Suspecting Aspergers - how to bring it up with my partner?

Hi everyone,

For the past six months or so I have come to expect that my husband might have undiagnosed aspergers. We have been together for over ten years.

My husband is in his 40s, succesful in his profession and I do not think anyone who was not in a very close relationship with him might ever suspect unless they have extensive experience/knowledge of the spectrum. I have read quite a bit about AS, aspergers and autism and relationships and recognise a lot of the characteristics described (both strengths as well as the challenges). 

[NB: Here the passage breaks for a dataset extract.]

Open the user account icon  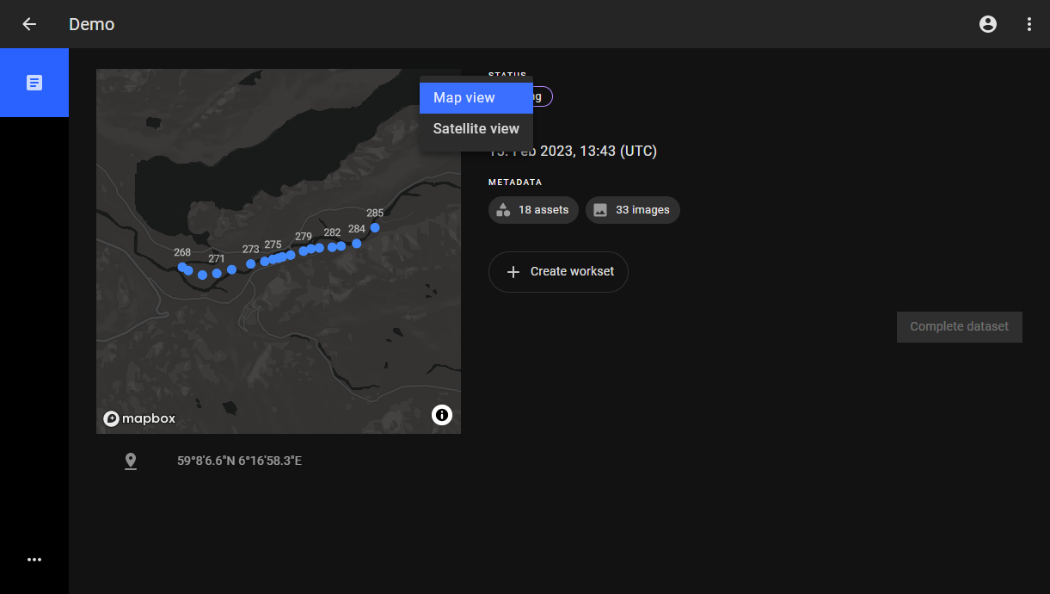[x=988, y=24]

I would really appreciate advice from people on how best to approach this topic with my husband. My worry is that he will feel very negatively about it and feel that I am looking to blame our issues on him.

The truth is that I really want to find a way out of the negative spiral that we are in. As previous approaches have not worked, perhaps considering AS and the challenges of an ND/NT relationship as a factor in our problems could be a really good step to creating a happier home for all of us.

We have a beautiful little family and more than anything I want us to be together happily but I do feel mentally exhausted from the trials and tribulations we have been through in the past two years and the isolation of covid.

Thank you so much for your advice!

p.s. I am personally not bothered at all about a formal diagnosis as for me this is mainly about us functioning as well as possible as a family unit but not sure how others feel about diagnosis and whether this had a positive impact on them and working through challenges within a relationship?

  • you need to watch your kid(s) for signs of autism. u haven't mentioned their age(s) . If the diagnosis is of no use dont get one.

    You probably know your husband better than anyone else apart from his mum.  

    you can find the characteristics of autism online with no issue --- search for "High functioning"  or level 3 autism spectrum and you can then do things to counter his weaker behaviours. 

    For me my diagnosis showed I was disabled and needed to review my behaviours and reactions around other people. I also process information very differently which means I can mis-interpret what someone is saying  or from reading text I get a different meaning because English is a very bendy language. 

    There are certain things I am awful at e.g. empathy in and around deaths ( humans and pets ).  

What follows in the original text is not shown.